Task objective: Please state how many lines in the records that follow include "width", with no other output.

++++ Records to process ++++

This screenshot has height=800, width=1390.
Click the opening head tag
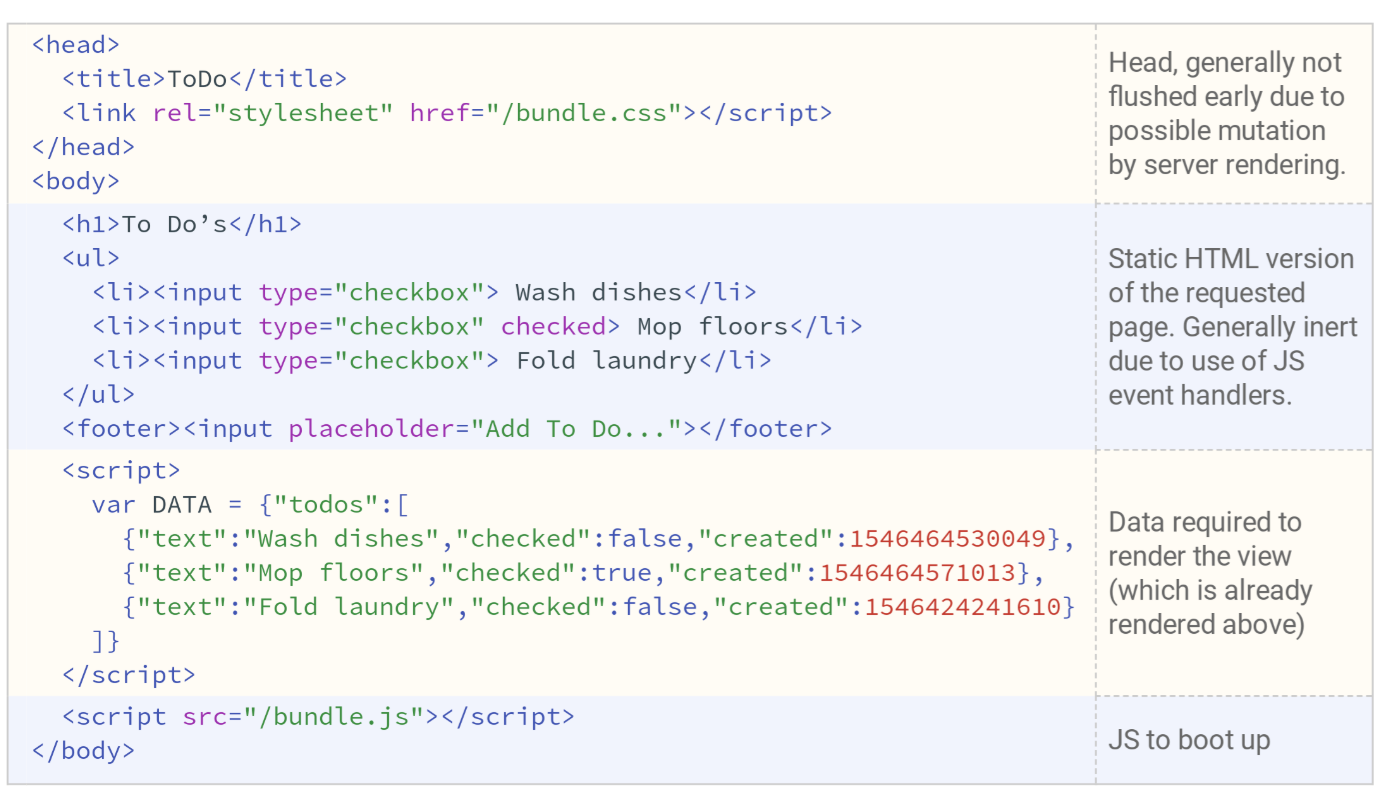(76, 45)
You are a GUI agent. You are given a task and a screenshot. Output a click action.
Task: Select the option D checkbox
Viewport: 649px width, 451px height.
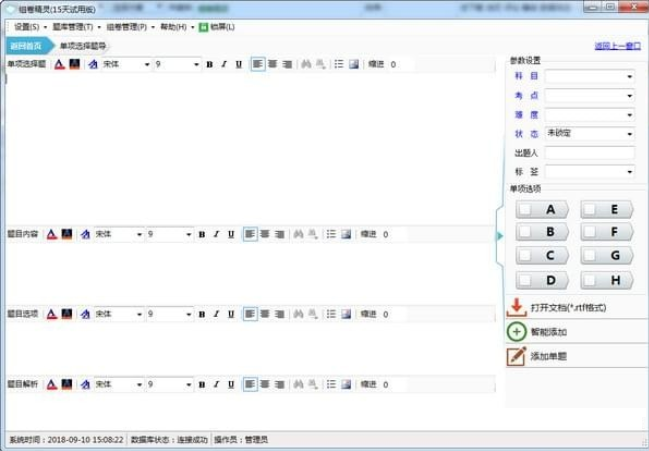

++++

Output below: 2